*** Opening Listed entries ***

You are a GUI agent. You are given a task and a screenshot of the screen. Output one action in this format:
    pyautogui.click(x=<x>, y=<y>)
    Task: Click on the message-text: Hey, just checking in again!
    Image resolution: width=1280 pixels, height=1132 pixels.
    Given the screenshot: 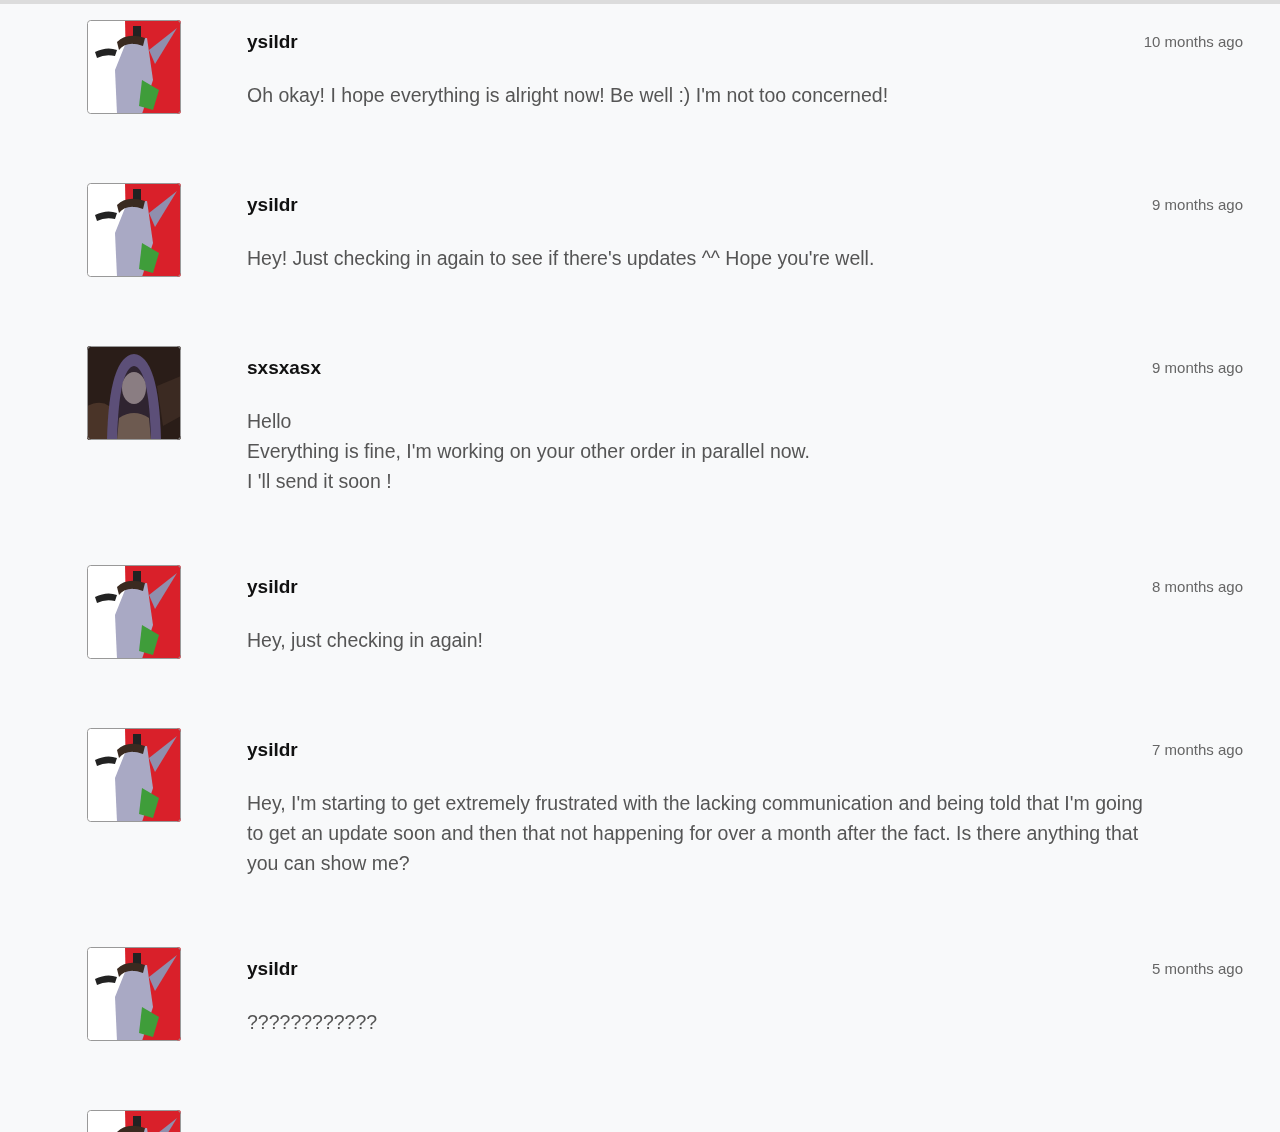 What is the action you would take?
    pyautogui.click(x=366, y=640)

*** Closing Listed entries ***
*** Opening Listed entries ***

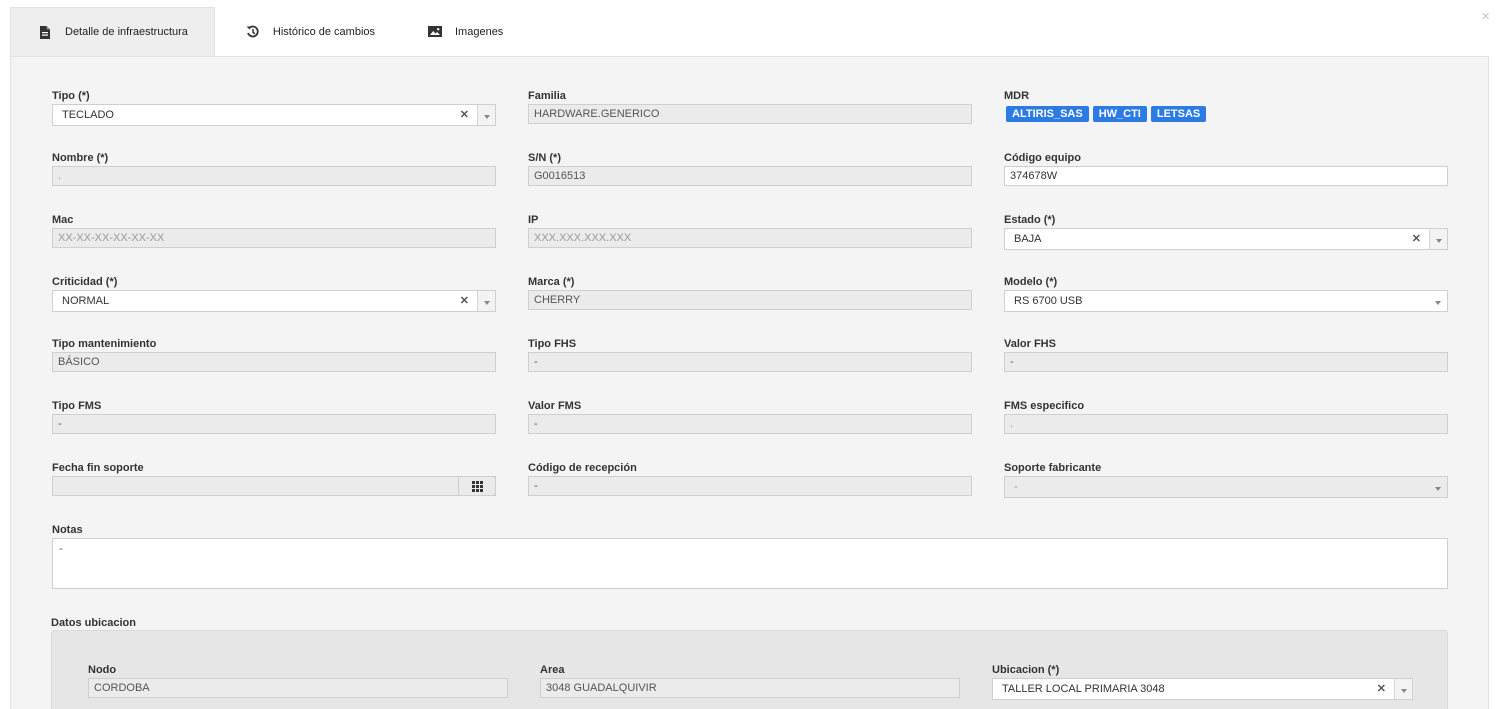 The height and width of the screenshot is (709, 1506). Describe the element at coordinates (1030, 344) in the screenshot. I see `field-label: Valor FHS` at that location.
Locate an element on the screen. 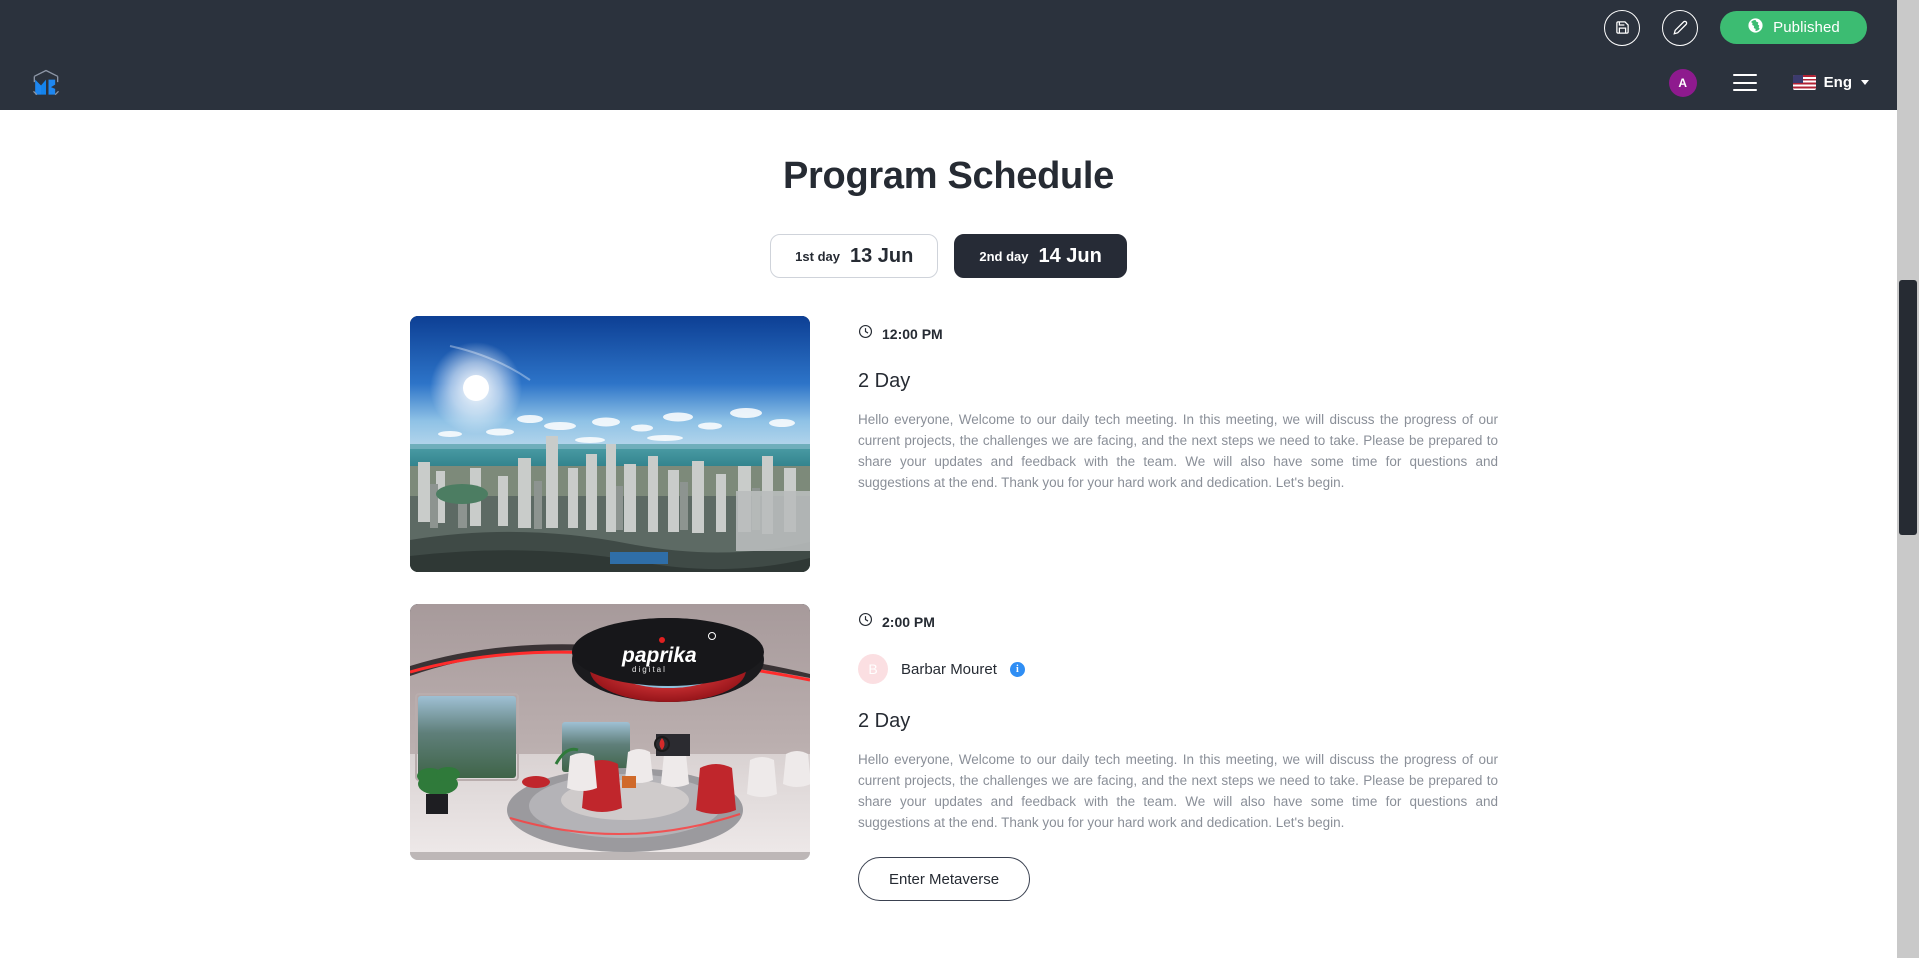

*** Closing Listed entries ***
*** Opening Listed entries ***

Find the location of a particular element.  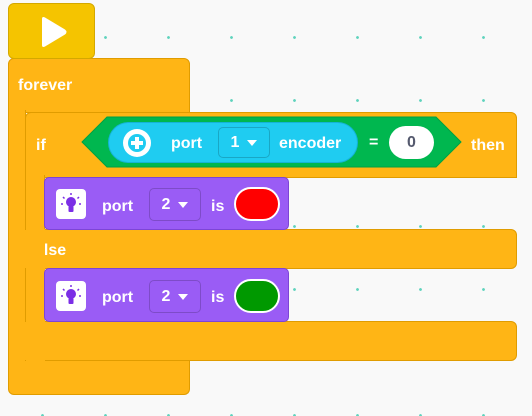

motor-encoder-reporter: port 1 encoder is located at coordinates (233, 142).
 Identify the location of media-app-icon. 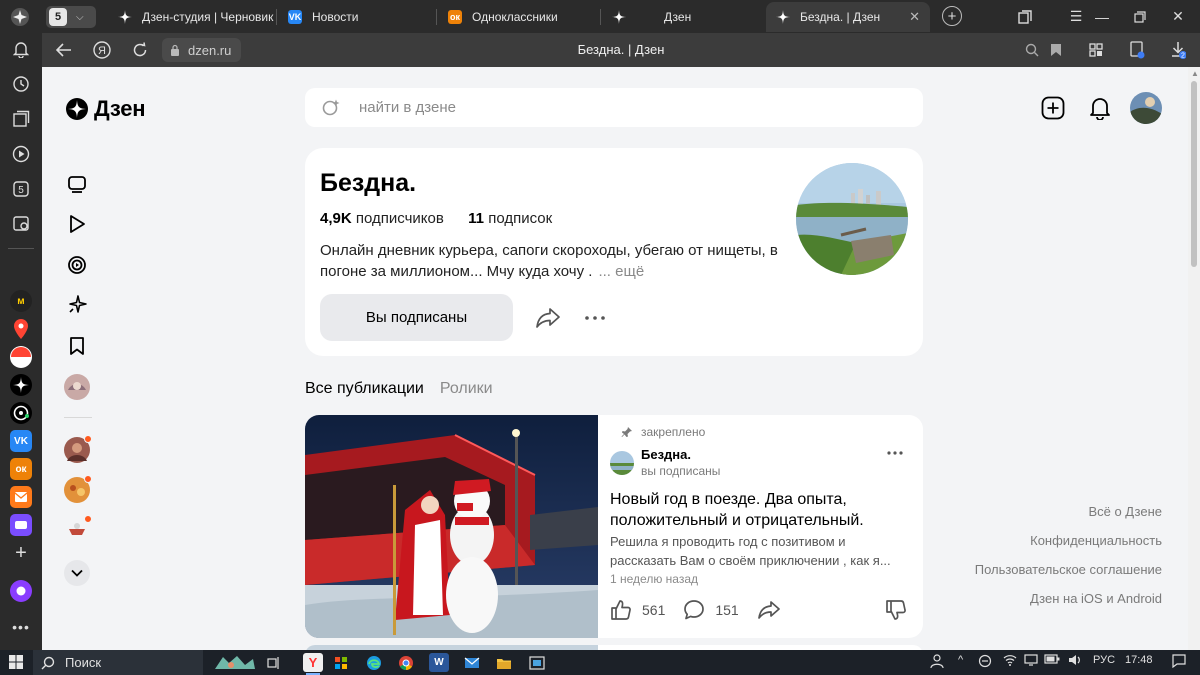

*** Closing Listed entries ***

What is expected = Give as a JSON list of strings the lines of the records starting with the line that contains "Find the location of a particular element." and going on through the line that contains "Identify the location of media-app-icon.", one string per line and skipping blank lines. Leave the pictures out of the answer.

Result of the exercise =
[
  "Find the location of a particular element.  ",
  "motor-encoder-reporter: port 1 encoder is located at coordinates (233, 142).",
  " Identify the location of media-app-icon. "
]